Adventures in Cupcake Making


If I thought I was mad at Kim for the hell she put me through making wonton wrappers, it was nothing compared to the deep desire I had to pull my hair out over baking chocolate cupcakes.

I began my yesterday afternoon in a great mood. Church was lovely, lunch was lovely, grocery shopping was lovely, and I hoped to have a cupcake in the midst of all this lovliness. I gathered up all my ingredients, pulled out the electric mixer, and began the baking process. Things began very smoothly. Even though I could never claim to be anything close to professional, baking is my thing. I've had the gist of it down by now since my mother stuck a spatula in my hand at the age of four. I think this love for baking stemmed more from my enjoyment of licking the beaters rather than the actual baking process, but that's beside the point. I know baking- and I know that the ratio of dry to wet ingredients is drastically off in Kim's recipe.

I had sifted the flour, cocoa powder, and other dry ingredients together. The almond milk had been set to curdle with the apple cider vinegar. I creamed the Earth Balance with the sugar. And then it all went horribly wrong. The dry ingredients were added along with the almond milk/apple cider vinegar mix and it rapidly became clear that there was not enough moisture to turn this into a batter. At first, I didn't panic. I still had 1/2 cup of orange juice to add with the hopes that it would cure my problem. Well, it didn't. I added more milk and it kind of improved things...ok, no it didn't. It just kept looking like a mess of stiff chocolate dough- not a smooth cake batter.
After some time of hoping an praying I could mix it out of disaster dough land and into happy cake batter land, I decided to just give it a go and throw the damn things in the over and see what would come out. What came out was just plain awful. The cupcakes looked so dry, which clearly makes sense since the dough (I never did get it into a batter) was so dry.

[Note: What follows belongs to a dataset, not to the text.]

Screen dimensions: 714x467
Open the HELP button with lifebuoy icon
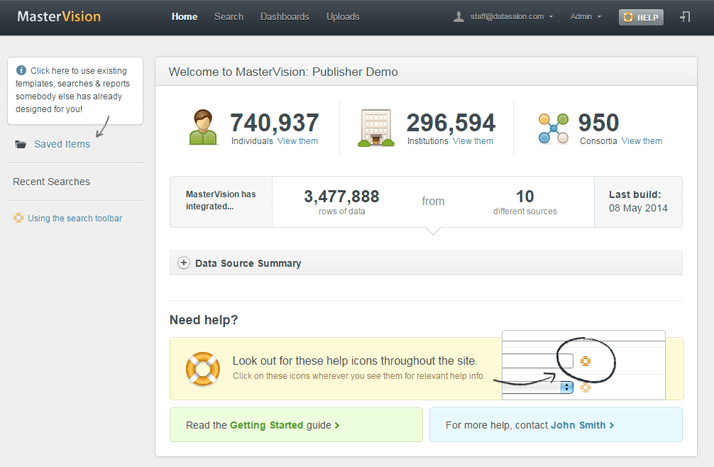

The cupcakes got set out on the counter to cool, I made myself a tempeh bacon BLT, and met up with my girlfriends to see Something Barrowed (which was adorable, by the way). I didn't try the cupcakes when I came home. I thought to myself that they couldn't be that bad. So, I whipped up the peanut butter frosting, which turned out splendidly. At least I managed to make something right. I frosted the cupcakes and took a bite.

YUCK.

The cupcakes were absolutely horrible. I honestly didn't know one could screw cupcakes up that badly. Lesson learned. I officially gave up for the night and got some shut eye. Upon waking up this morning, I sent a text to my friend who happens to be a baker (I slightly hate him for getting paid to do what I love most) and asked him if we could go over the recipe and figure out where I went wrong. I read the ingredients to him over the phone and asked him if it was at all weird for a cake batter recipe to have such a small amount of wet ingredients. He informed me that it was and we made plans to get together and figure this thing out.

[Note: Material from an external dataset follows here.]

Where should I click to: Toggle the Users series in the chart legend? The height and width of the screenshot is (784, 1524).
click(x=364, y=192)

This afternoon, I hauled the ingredients over to his apartment, slapped on an apron, and began showing him what I had done. He had the genius idea of putting a pan of water in the oven while it preheated so it would hold moisture. When we got to the "disaster zone" part of the recipe where we mixed the dry and wet ingredients into the Earth Balance and suger mixture, he instantly saw the very obvious problem that there was simple not enough wet ingredients to make a real batter. We added two more cups of almond milk and that seemed to do the trick. The dough turned into a beautiful cake batter and eventually into beautiful little cupcakes :)

We did decide that we could get away with reducing the additional almond milk by 1/4 cup and doubling the baking soda and powder, since the cupcakes didn't rise as much as they should have. So, when I get around to trying this I will let y'all know how it goes.

(Sorry, I didn't get a picture of them with the peanut butter frosting. Oops.)